確かに人間はかなり独特な能力を備えているように思う。私はこれまでに犬猫を飼ってきて、必ず実験してみるようにしているのが、犬や猫の実物大の写真を見せること。しかし彼らは何とも思わず、プイとよそをむく。二次元の写真は、自分と同類、あるいは敵だと認識できないらしい。

でも息子の1歳半検診のとき、保健士さんがイラストを見せて「犬はどれ?」と質問すると、息子は迷わずに指さした。まだ幼く、犬や猫に出会ったことがほとんどないにもかかわらず、自宅にある絵本とずいぶんテイストの違う絵であるにもかかわらず、犬猫を判別できた。二次元の絵なのに。

人間は、ありもしないものをあるかのように扱い、その認識を共有できるという奇妙な能力を備える。例えばお金。「サピエンス全史」のハラリ氏によると、お金は「虚構」だという。でも、その虚構を人類のほとんどが共有しているから、実態のあるものとして扱えたりする。不思議なこと。

ただ、私は、その特殊能力があるからこそ自分の首を絞めているのでは?という反省も一方で巻き起こっているように思う。その視点に立つと、「形而上」で考えることができるこの能力こそが、人類を繁栄させるとともに、滅亡の淵へと立たせている元凶にもなっている気がする。

もう一つ、歴史の流れも気になるところ。哲学がこうも「形而上」をありがたがるようになった理由として「アンチ宗教」があったように思う。
西欧は長らくキリスト教会(カソリック)が、現実社会も思想界も支配していた。しかし中世が終わり、旧教(カソリック)と新教(プロテスタント)に分裂。

それまでは僧侶の言うことを信じて生きていけばよかったのに、旧教と新教で、血で血を洗う対決。「自分が正しい、相手が間違ってる」と非難合戦で、宗教に基づいて生きることが難しくなった。そのときに現れたのがデカルト。

神様じゃなくて人間に基づいて哲学を再構築することを提案。この提案はカントやヘーゲルに受け継がれて、壮大な世界観の構築を目指した。このとき、やたらと「形而上」が重んじられることに。それは恐らく、宗教に対抗できる世界観が必要だと考えたからだろう。

それにより、壮麗で壮大な「形而上」の世界観が構築された。キリスト教に代わる「理性教」とも言える。でも、ニーチェなんかは「あー!息が詰まる!」と思ったみたいで、古代ギリシャの、もっとみずみずしい感覚を取り戻したいと思った様子。理性教への反発も育っていた。

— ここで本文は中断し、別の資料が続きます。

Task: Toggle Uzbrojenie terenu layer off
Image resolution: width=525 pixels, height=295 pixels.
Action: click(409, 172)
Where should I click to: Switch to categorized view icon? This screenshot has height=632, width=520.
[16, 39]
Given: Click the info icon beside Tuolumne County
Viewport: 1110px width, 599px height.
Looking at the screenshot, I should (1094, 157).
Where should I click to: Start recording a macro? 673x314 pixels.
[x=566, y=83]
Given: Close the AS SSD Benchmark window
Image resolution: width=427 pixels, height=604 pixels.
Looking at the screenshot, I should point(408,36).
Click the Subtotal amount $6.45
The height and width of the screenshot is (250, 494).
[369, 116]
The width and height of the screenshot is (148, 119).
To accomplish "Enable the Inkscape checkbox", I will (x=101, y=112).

理性教に致命傷を与えたと思われるのは、哲学ではなく、心理学。フロイトやユングが「無意識」を発見した。心理学から見ると、理性とも呼ばれる「意識」というのは、無意識という名の海に浮かぶ小舟でしかない。いくら意識が頑張って壮麗な理性教を作り上げても、それは無意識の海に浮かぶ楼閣。

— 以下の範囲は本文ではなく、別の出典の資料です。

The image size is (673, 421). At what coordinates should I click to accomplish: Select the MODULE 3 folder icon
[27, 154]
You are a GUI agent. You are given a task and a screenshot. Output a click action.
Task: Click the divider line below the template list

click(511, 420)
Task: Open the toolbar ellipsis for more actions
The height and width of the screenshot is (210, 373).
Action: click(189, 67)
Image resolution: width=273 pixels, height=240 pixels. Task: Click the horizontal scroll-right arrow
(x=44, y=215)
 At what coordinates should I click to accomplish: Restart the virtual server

人工知能の研究から、人間の認識はどうなっているのか、が改めて分析されつつある。それを考えると、デカルト、カント、ヘーゲルらが丹精込めて作り上げた「理性教」の体系は、無意識の海に浮かぶ小舟に載せた楼閣でしかない。もちろん、それだけでも大変興味深くはあるのだけど。

実際、理性の力を信じ、壮麗な哲学をカント、ヘーゲルの力で作り上げたはずのドイツで、ナチスが生まれた。そしてユダヤ人虐殺という大事件を起こしてしまった。理性は無意識の海に浮かぶ小舟でしかないことを示す歴史的事件であるように思う。

これからを生きる私達は、
・人類はそんなスゲー崇高な存在ではなく、変わっちゃいるけど自滅もしかねないオッチョコチョイな生き物であること。
・理性は無意識の海に浮かぶ小舟で、かなり頼りないものであること。
の2つの認識をたずさえた上で、物事を考える必要があるように思う。